There is a product called 'Wescadyne' but it's commercial and I don't know where to get it. Maybe a restaurant supply or even online.
I used to be a cook and that's what our aides had to use to clean up. It was a state facility and they had surprise Public Health inspections all the time.
Great product if you can locate it.
corrected spelling: Wescodyne -- an iodine based disinfectant detergent.
bleach here....at restaurant supply you can get test strips to mix it to the standards set by National Restaurant Assoc./my local health codes.
also, hydrogen peroxide by itself alone is NOT recognized as a sanitizer by many, if not most, health codes. it is used in combination w/ other chemicals.
for those interested, the FDA's Center for Food Safety Info on: disenfectant solutions (owww. my head hurts reading that!!)
I'll just go to the restaurant supply store and buy premade or stick to bleach at 50ppm at 70-120 degrees.

Before I wash dishes, I spray the sink with bleach, let it sit then fill with the hottest water I've got and dish soap and a little bleach. After they are rinsed I let them air dry. Everything is supposed to air dry on a rack not a towel and no drying with a towel from what I was reading a while back.
I love the giant ziploc bags. They hold so much!
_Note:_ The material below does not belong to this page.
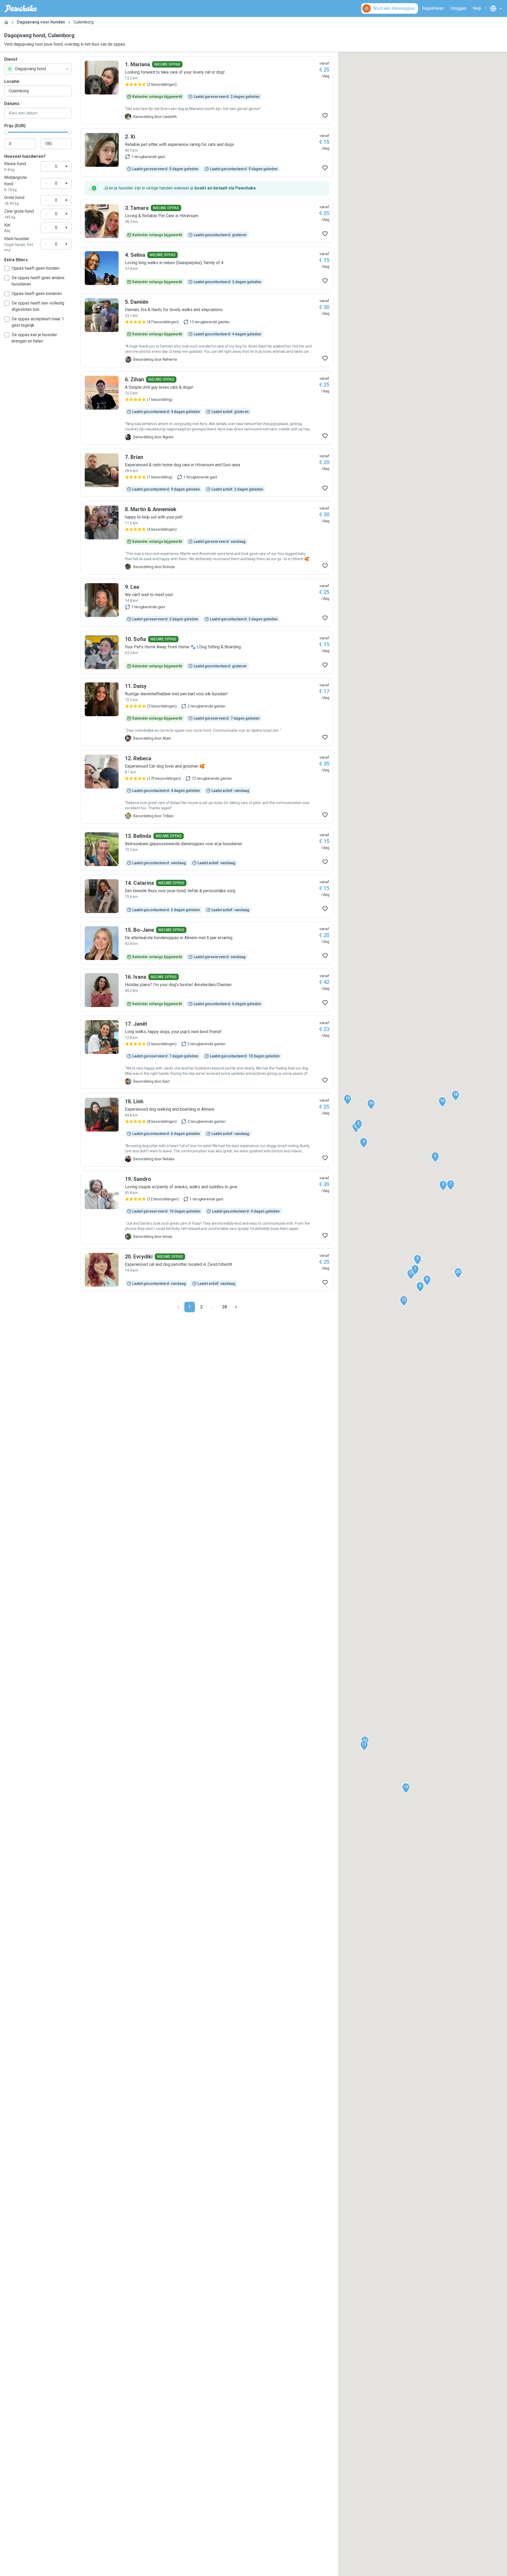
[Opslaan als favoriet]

hate to burst anyones bubble but soap and water don not cut it for sanitizing, that's considered cleaning. Sanitizing is when you kill of the microorganisims. Sorry the best way and most cost effeciant is a bleach water mix at 110 degrees. just wear gloves or risk killing your hands.


Hi Doug ~ Thanks for the spelling correction. I thought it looked wrong but just couldn't seem to get it right. It's been about 15 yrs since I've seen it.
I just use bleach/water to wash down counters.
don't thank me....thank google!

Doug, if you go back down the URL on that hurty page ...
You come to this:
http://www.cfsan.fda.gov/~dms/fc01-toc.html
THAT one is understandable.
Thanks for the link!

At my shop I use sanitizing tablets...the heath department told me that they prefer this. they make me have them all over the shop and I have to wash the dishes, then rinse & then dip them in the sanitizing solution.
I believe I found them at GFS but I'm not 100% sure.

as ge978 post the tablets are the best. If I had a business I would use these....but I don't have one yet, may be one day. Ge978 is dead on what the health department likes. I'm toying with after I'm done with school becoming a health inspector...creepy I know. But all the aspects of culinary fascinate me.
I just want to keep people safe from nasty resaurants and be there to say this place rocks and you know your stuff. The roaches and rats way may sway me though. The thought makes me shudder.


It sounds like some people out there may be over sanitizing. By that I mean using too much bleach - which at high concentrations is a posion. In a 16 oz spray bottle, there should be 3 drops of bleach. No more. In a 16 gallon sink (commerial size) there should only be a few tablespoons. If your sanitizing solution smells like bleach, it is too strong. If it is eating up your hands, it is too strong. You could give someone a food borne illness by not sanitizing your equipment properly, but you could also posion someone by over sanitizing.

It sounds like some people out there may be over sanitizing. By that I mean using too much bleach - which at high concentrations is a posion. In a 16 oz spray bottle, there should be 3 drops of bleach. No more. In a 16 gallon sink (commerial size) there should only be a few tablespoons. If your sanitizing solution smells like bleach, it is too strong. If it is eating up your hands, it is too strong. You could give someone a food borne illness by not sanitizing your equipment properly, but you could also posion someone by over sanitizing.
resturant supply will have test strips to use to tell when at proper level...and it IS a lot less than you'd think
Mari's dead on -- if it smells of bleach it is TOO strong.

GFS? I am not good with these initial things. What is GFS?
Sorry, sometimes I forget not everyone has one near them:
It stands for Gordon Food Service... they sell restaurant supplies, bulk foods, paper goods,etc. You don't need a membership...its open to the public.

Thank you all so much for all the replies. I love this place... so much to learn!